Deutsche Bank Trust Company Americas and its affiliates have performed other trust, bank and advisory services for the Company, SIGECO and their affiliates from time to time for which they have received customary fees and expenses and may, from time to time, engage in transactions with and perform services for the Company and SIGECO and their affiliates in the ordinary course of their businesses.

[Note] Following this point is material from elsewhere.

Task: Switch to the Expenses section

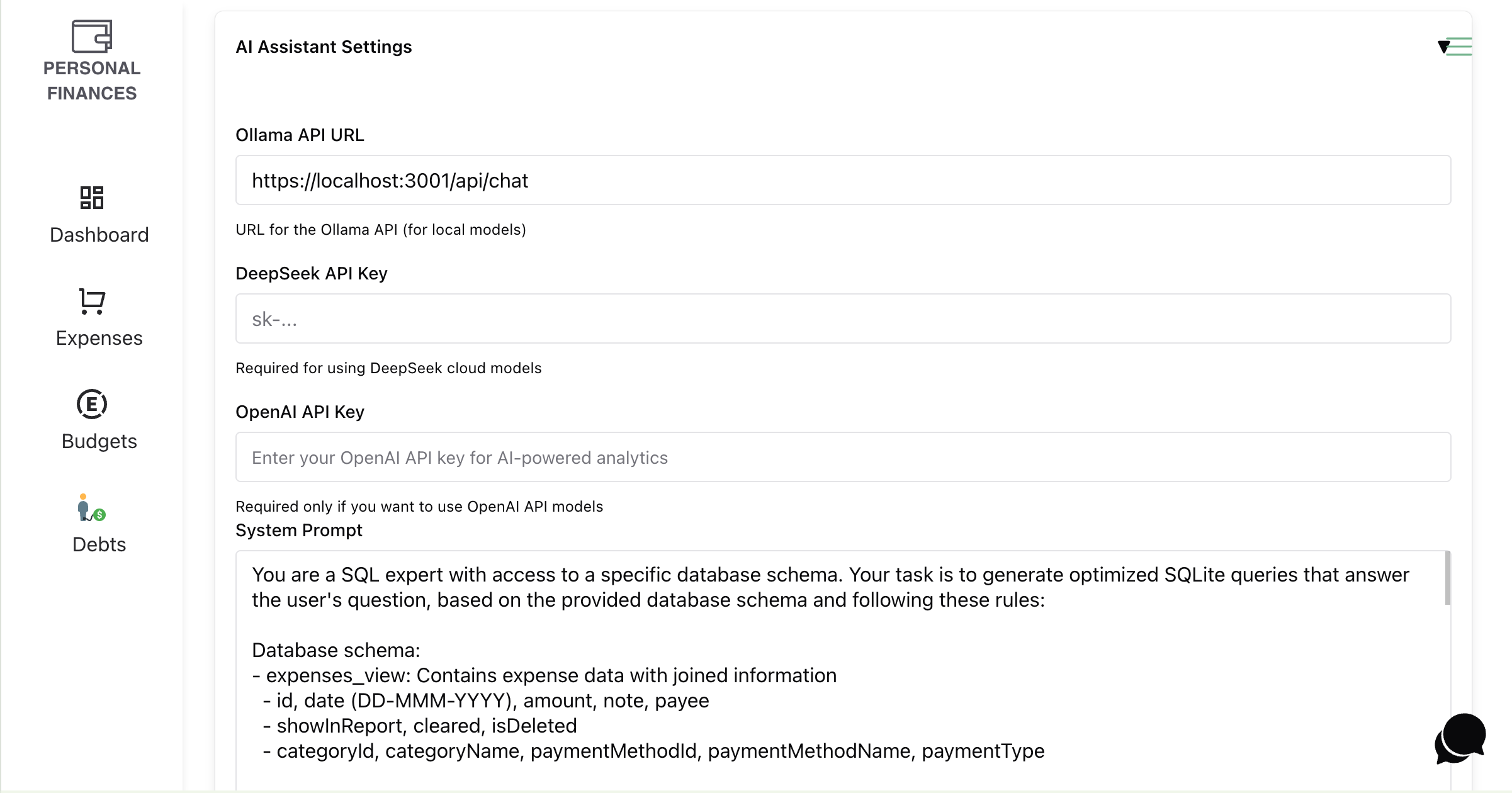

The above descriptions of the Amended and Restated Mortgage Indenture, the Third Supplemental Indenture, the form of the Fourth Supplemental Indenture and the Bond Purchase Agreement are not complete and are qualified in their entirety by reference to the entire Amended and Restated Mortgage Indenture, Third Supplemental Indenture, together with the forms of the Series 2024A Bonds included therein, the form of the Fourth Supplemental Indenture, together with the forms of the Series 2025A Bonds included therein, and the Bond Purchase Agreement attached hereto as Exhibits 4.1, 4.2, 4.3 and 10.1 and incorporated by reference.